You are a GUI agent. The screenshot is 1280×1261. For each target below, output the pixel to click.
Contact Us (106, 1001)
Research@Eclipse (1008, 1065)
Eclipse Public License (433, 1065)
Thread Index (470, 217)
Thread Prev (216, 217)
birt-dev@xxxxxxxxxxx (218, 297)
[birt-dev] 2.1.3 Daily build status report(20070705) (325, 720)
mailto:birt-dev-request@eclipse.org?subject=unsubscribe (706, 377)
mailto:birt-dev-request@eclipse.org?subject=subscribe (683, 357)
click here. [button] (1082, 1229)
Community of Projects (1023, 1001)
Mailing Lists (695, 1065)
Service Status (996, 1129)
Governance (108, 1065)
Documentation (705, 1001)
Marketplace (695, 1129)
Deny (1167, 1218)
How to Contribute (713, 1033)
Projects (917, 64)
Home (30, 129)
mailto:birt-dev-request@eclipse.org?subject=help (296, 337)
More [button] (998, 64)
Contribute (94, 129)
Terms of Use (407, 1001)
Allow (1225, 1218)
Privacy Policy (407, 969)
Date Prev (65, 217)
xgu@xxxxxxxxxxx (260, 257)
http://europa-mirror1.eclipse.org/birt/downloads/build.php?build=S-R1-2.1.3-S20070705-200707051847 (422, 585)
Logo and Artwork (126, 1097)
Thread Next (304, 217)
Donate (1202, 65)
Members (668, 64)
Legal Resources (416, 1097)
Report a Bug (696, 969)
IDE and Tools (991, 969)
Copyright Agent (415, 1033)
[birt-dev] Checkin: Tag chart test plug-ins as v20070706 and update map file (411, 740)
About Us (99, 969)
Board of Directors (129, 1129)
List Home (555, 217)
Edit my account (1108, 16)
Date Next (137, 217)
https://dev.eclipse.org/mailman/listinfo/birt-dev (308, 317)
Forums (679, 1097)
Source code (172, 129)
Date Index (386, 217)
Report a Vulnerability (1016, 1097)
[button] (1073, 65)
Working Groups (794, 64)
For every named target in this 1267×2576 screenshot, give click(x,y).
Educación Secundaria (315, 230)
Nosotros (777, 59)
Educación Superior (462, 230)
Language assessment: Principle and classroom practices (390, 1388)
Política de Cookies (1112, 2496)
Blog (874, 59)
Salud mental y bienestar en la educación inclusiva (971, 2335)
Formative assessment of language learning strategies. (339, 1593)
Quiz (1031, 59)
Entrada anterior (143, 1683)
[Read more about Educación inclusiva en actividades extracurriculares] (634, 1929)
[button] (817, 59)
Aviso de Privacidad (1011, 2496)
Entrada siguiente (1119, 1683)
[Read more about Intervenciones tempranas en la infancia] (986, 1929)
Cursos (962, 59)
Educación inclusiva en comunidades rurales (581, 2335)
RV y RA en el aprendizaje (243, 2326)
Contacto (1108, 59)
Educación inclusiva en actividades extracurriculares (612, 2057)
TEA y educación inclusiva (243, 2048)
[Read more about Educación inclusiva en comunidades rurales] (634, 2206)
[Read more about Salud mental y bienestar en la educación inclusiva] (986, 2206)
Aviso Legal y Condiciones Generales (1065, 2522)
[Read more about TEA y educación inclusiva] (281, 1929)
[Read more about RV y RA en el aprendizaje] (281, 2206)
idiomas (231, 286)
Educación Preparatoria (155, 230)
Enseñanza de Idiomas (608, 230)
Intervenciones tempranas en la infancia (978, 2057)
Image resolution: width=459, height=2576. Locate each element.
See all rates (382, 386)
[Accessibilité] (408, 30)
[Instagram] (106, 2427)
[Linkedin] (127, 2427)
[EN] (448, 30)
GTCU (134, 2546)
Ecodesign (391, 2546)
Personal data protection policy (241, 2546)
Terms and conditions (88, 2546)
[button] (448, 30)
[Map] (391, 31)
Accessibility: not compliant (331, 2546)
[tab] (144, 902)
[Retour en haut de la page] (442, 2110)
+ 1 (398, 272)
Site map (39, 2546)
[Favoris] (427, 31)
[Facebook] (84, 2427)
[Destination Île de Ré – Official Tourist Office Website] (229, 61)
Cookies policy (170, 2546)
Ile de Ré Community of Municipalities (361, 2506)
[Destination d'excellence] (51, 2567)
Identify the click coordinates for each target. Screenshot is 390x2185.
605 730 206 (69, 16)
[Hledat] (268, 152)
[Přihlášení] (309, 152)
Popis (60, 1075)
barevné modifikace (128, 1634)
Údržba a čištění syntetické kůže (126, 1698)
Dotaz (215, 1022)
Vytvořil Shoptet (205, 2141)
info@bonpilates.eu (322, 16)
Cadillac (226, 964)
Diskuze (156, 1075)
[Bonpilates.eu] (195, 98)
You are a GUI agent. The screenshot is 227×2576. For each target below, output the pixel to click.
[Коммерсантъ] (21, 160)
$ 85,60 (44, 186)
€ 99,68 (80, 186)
__________________________________________________
Problem requirements:
In the material above, please count the lines that hold the word "actividades" and answer with only that number.

Exercise result:
2